[Stored data entries]
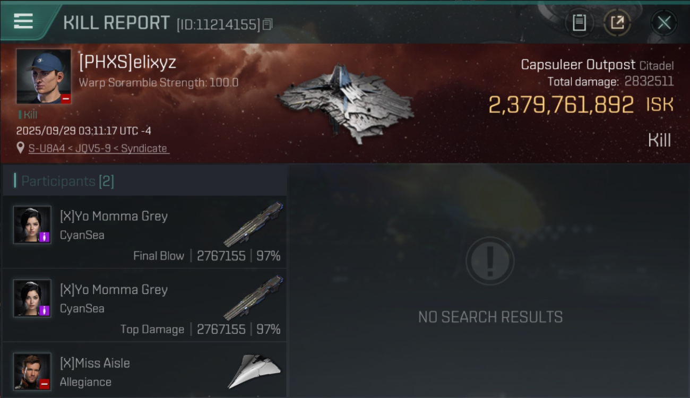Screen dimensions: 690x398
Task: Select the Participants [2] tab
Action: point(67,181)
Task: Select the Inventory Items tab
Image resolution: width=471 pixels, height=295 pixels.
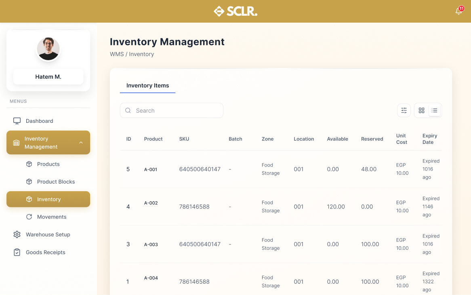Action: coord(147,86)
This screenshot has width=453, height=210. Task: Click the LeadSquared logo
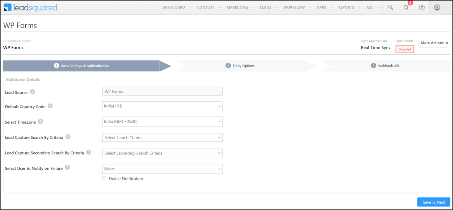click(x=31, y=7)
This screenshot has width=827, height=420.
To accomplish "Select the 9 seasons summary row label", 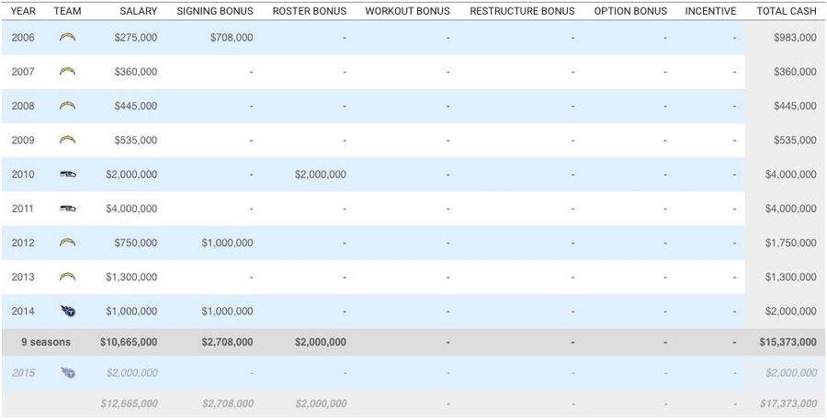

-- Problem to work on --
Final task for the records above: print exactly the lines from the one that contains "Task: Select the Inventory Items tab" through the last line, both ends included, pictures excluded.

-- Exercise result --
Task: Select the Inventory Items tab
Image resolution: width=471 pixels, height=295 pixels.
Action: coord(147,86)
This screenshot has width=453, height=210. Task: Click the LeadSquared logo
click(x=31, y=7)
This screenshot has width=827, height=420.
To accomplish "Select the 9 seasons summary row label", 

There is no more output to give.